आईएसएसएन: 2155-9600
Hande Parlak, Ayse Ozkan, Ozlem Ozsoy, Gamze Tanriover, Sayra Dilmac, Eylem Turgut and Aysel Agar
Parkinson’s disease (PD) is characterized by a progressive and selective loss of dopaminergic neurons in substantia nigra (SN). PD is the second most common neurodegenerative disease after Alzheimer disease. Although the exact cause of disease is not known, oxidative stress, neuroinflammation, mitochondrial dysfunction and microglial activation are observed in PD.
The aim of this study was to investigate the mechanism underlying possible toxic effects of sulphite on the experimental model of PD. Male Wistar rats were assigned into one of four groups Control (Control), Sulphite-treated (Sulphite), 6-hydroxydopamine (6-OHDA)-injected (6-OHDA) and sulphite-treated and 6-OHDA-injected (6-OHDA+Sulphite).
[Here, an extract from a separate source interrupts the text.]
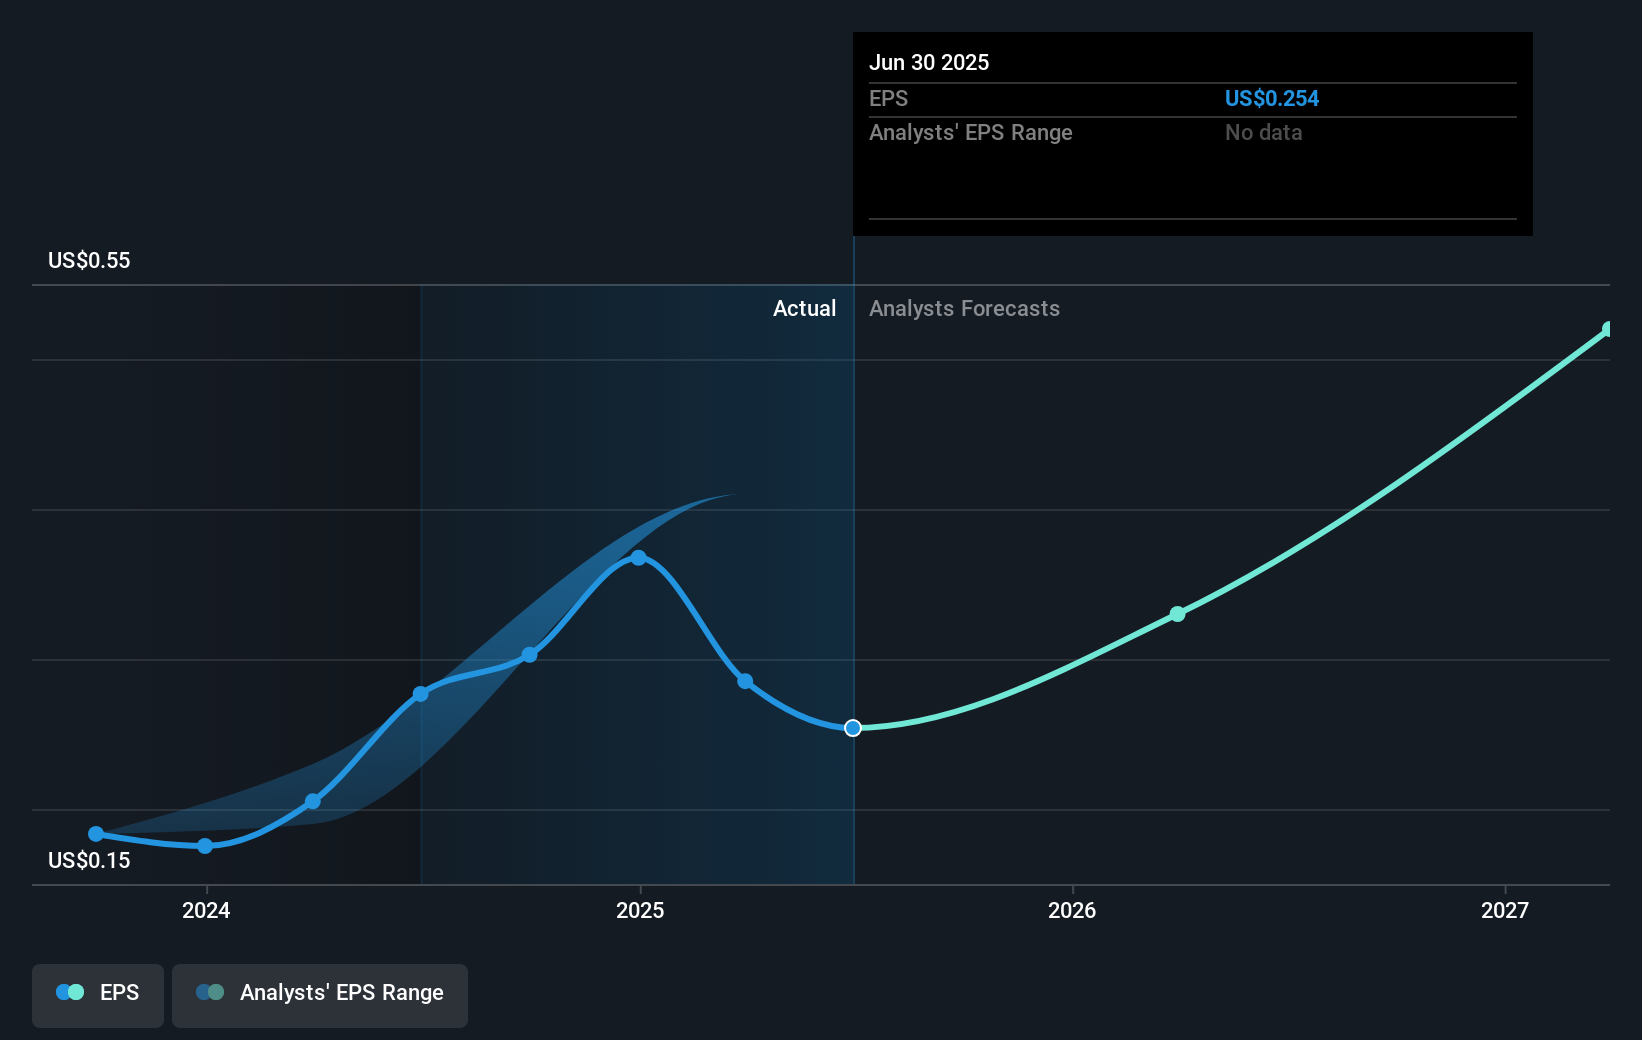Click the 2025 x-axis label

(x=640, y=910)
Sodium metabisulphite was administered at a dose of 100 mg/kg/day for 45 days by gavage. Experimental PD was created stereotactically via the unilateral infusion of 6-OHDA into the medial forebrain bundle (MFB). 6-OHDA-injected rats exhibited reduced locomotor activity compared to control. A significant increase in catalepsy was found in the 6-OHDA-injected group as compared to the the control group. Plasma levels of S-sulfonate increased in Sulphite and 6-OHDA+Sulphite groups as compared to their respective controls. Cyclooxygenase (COX) enzyme activity, prostaglandin E2 (PGE2) and nuclear factor kappa B (NF-κB) levels increased in the 6-OHDA group as compared to control. The tyrosine hydroxylase (TH)-positive immunostainingdecreased significantly in the 6-OHDA-injected group where the sulphite and control groups had almost the same immunoreaction for the dopaminergic neurons. In conclusion, sulphite is not a potentially aggravating factor for the activity of COX and the levels of PGE2 or NF-κB in a 6-OHDA-induced experimental model of Parkinson’s disease.